The Simmer Hu laboratory studies tooth development, focusing on the human genetics of developmental anomalies of the dentition and using mouse models to understand how proteins encoded by genes function during normal tooth development and how their mutations lead to failures in such process.
The Simmer Hu lab played important parts in the first cloning of cDNA encoding enamelin (Enam), matrix metallowproteinase 20 (Mmp20) and kallikrein 4 (Klk4), and in the initial discoveries that MMP20, ITGB6 and FAM83H defects cause isolated amelogenesis imperfecta and that defects in FAM20A cause Enamel Renal Syndrome. These studies have greatly advanced our understanding of normal tooth development and associated disorders, leading to improvements in their diagnosis, prognosis and intervention.
Professor, Biologic and Materials Sciences/Prosthodontics
University of Michigan School of Dentistry
1210 Eisenhower Place
Ann Arbor, MI 48108
Phone: (734) 764-4676
Dr. Simmer is Professor in the Department of Biologic and Material Sciences. He received his DDS degree from the University of Michigan School of Dentistry in 1980, and received his PhD in Biochemistry from Wayne State University School of Medicine in 1990. He also did post-doctoral training with Dr. Hal Slavkin, at the Center for Craniofacial Molecular Biology in the University of Southern California School of Dentistry in Los Angeles, California. Before coming to Michigan, Dr. Simmer was an Associate Professor in the Dept. of Pediatric Dentistry at the University of Texas Health Science Center at San Antonio.
Dr. Simmer possesses excellent research and teaching credentials. His research interests are in the area of tooth development, enamel and dentin formation, biochemistry and molecular biology of amelogenins, and hypophosphatasia and amelogenesis imperfecta.
Samuel D. Harris Collegiate Professor of Dentistry
Director, Oral Health Sciences PhD Program
University of Michigan School of Dentistry
1011 N. University Ave.
Ann Arbor, MI 48109
Phone: (734) 763-6769
Dr.
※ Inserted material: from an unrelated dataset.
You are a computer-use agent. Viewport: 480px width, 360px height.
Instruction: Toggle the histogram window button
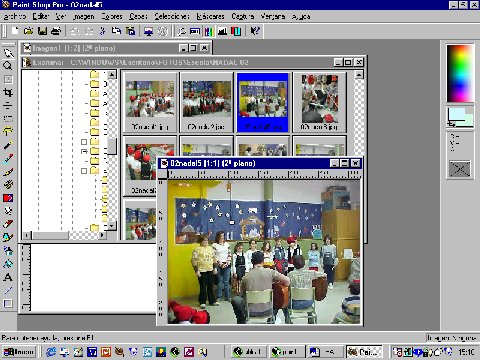point(222,31)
Hu completed her Bachelor of Dental Surgery degree from National Taiwan University in 1985. She earned a specialty certificate in pediatric dentistry and a PhD in craniofacial biology (1990) at the University of Southern California, completed a postdoctoral fellowship in craniofacial molecular biology and held the position of clinical assistant professor. In 1993, she joined the Department of Pediatric Dentistry at the University of Texas Health Science Center in San Antonio where she was promoted to the rank of associate professor with tenure in 1999.
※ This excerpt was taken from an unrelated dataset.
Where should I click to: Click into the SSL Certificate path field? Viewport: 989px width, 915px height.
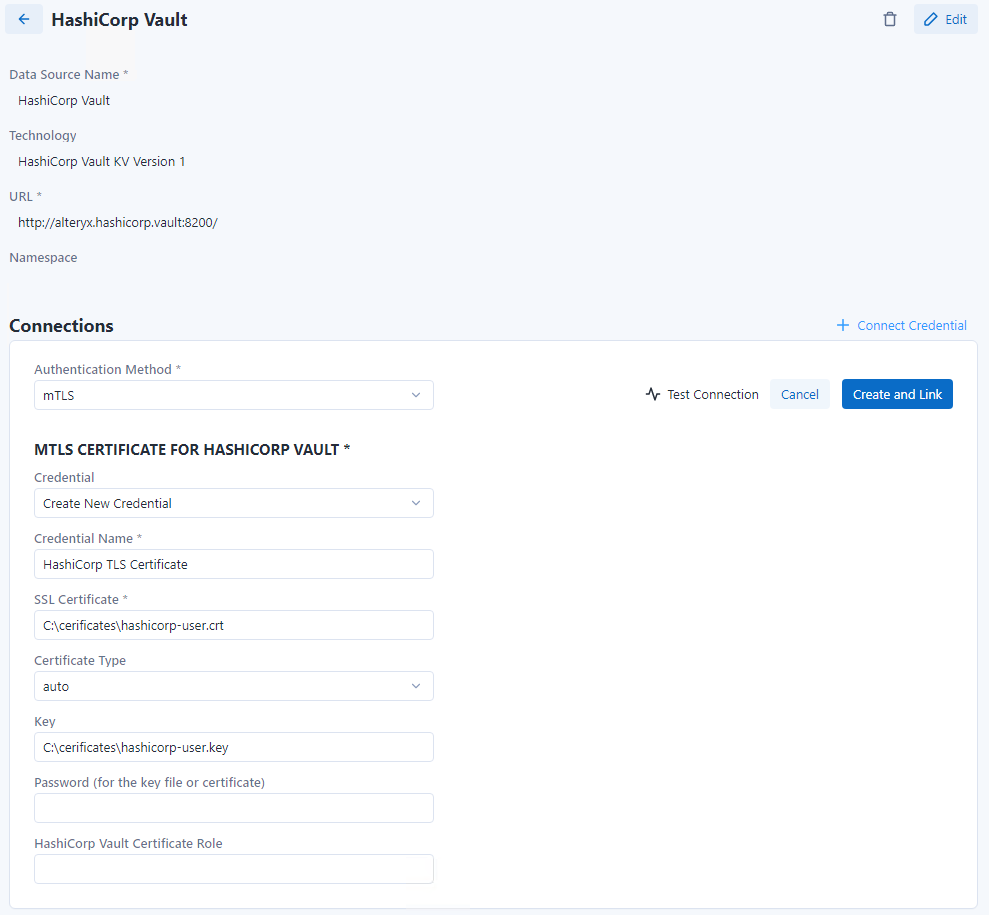tap(233, 625)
Dr. Hu joined the U-M School of Dentistry in 2002 as an associate professor with tenure. In 2005 she was named the director of pediatric dentistry and in 2006 was promoted to full professor. She directs the Oral Health Sciences PhD program since November 2010. Dr. Hu’s research concentrates on tooth development and dental genetics; her clinical research interests focus on pulp biology and therapy.
The most recent publications are reported below via Scopus search. View the complete list of publications of Dr. James Simmer and Dr. Jan Hu
Lori graduated with a Bachelor of Science in Cell and Molecular Biology with Highest Distinction and High Honors from the University of Michigan in 2014. Lori’s research concentrates on improving the accuracy of SMRT sequencing of the highly repetitive coding sequence of human dentin sialophosphoprotein and the design of a mouse model containing a human DSPP mutation. Lori is a recipient of the 2015 AADR Student Research Fellowship.
Amelia graduated magna cum laude with a Bachelors of Science in Biology from Eastern Michigan University in 2008. She joined our lab in 2009. Her outstanding contributions in animal management, tissue dissection, immunohistochemistry and various microscopy projects resulted in 17 peer-reviewed publications from 2010-2015.
Curtis graduated with a Bachelor of Science in Biomolecular Science from the University of Michigan in 2015. As an undergraduate student, he conducted target gene mutational analysis on families with oligodontia and amelogenesis imperfecta. Curtis discovered a novel mutation of SLC24A4, a sodium potassium transporter, resulted in human hypomaturation amelogenesis imperfect.